__Assigned task__.
Copy out the listing in full, exactly as written, but not its pictures.

__Supplied records__.

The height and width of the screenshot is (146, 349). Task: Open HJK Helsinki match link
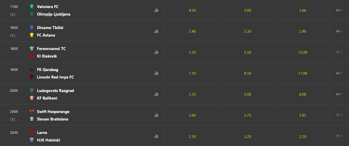(x=48, y=140)
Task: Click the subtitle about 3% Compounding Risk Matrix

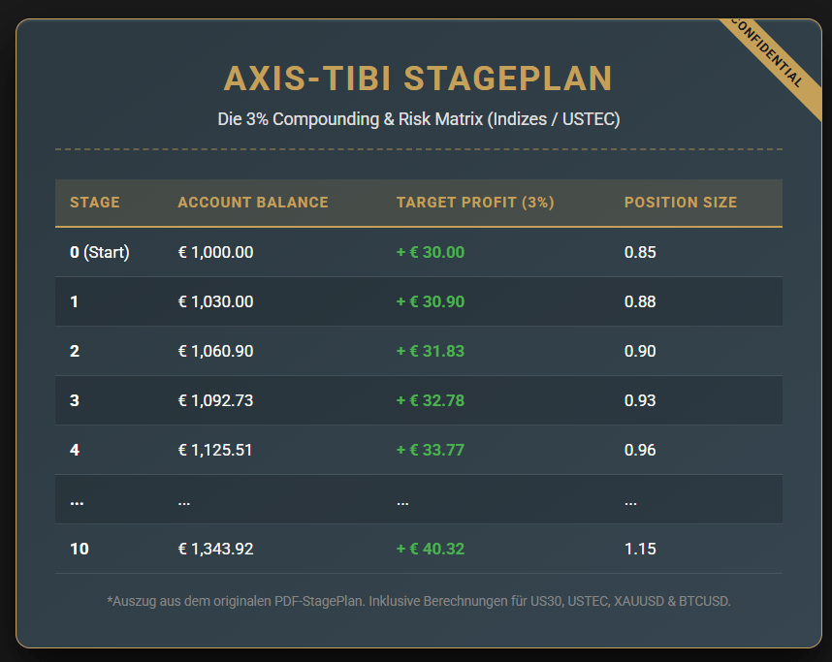Action: pyautogui.click(x=416, y=119)
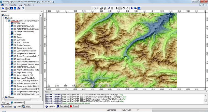Select the 04. Analytical Hillshading grid
208x112 pixels.
coord(24,32)
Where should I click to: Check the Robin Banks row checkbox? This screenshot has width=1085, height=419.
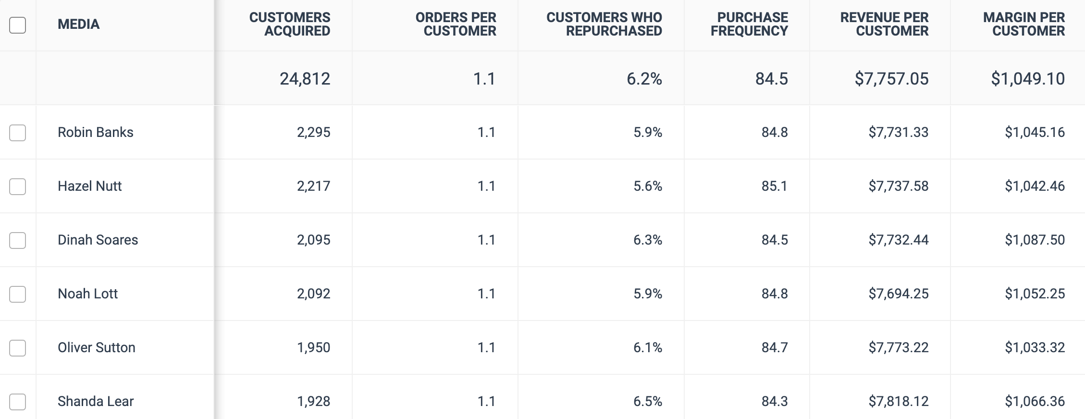coord(18,133)
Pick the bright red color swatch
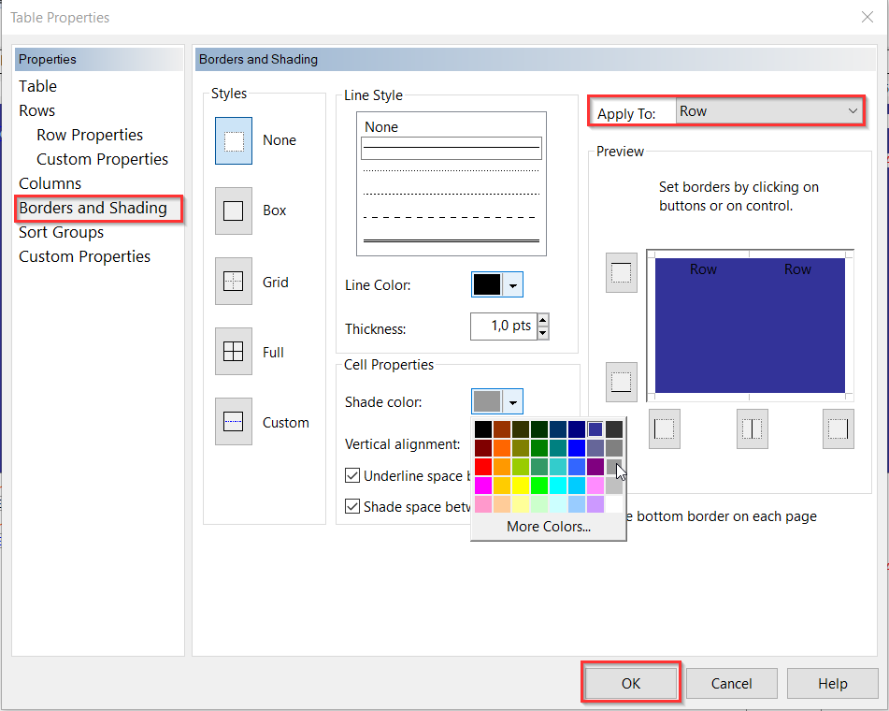 tap(482, 466)
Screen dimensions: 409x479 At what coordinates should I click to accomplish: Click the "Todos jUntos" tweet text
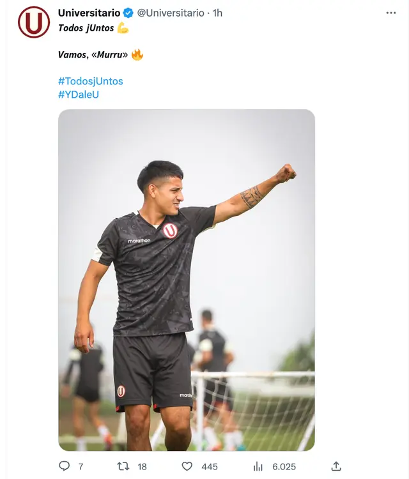(x=86, y=28)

__Problem solution__.
The height and width of the screenshot is (146, 349). Task: Open HJK Helsinki match link
(x=48, y=140)
Task: Click the subtitle about 3% Compounding Risk Matrix

Action: pyautogui.click(x=416, y=119)
Select the 04. Analytical Hillshading grid
208x112 pixels.
coord(24,32)
Where should I click to: Check the Robin Banks row checkbox? This screenshot has width=1085, height=419.
coord(18,133)
Pick the bright red color swatch
 tap(482, 466)
Screen dimensions: 409x479 At what coordinates should I click to accomplish: Click the "Todos jUntos" tweet text
(x=86, y=28)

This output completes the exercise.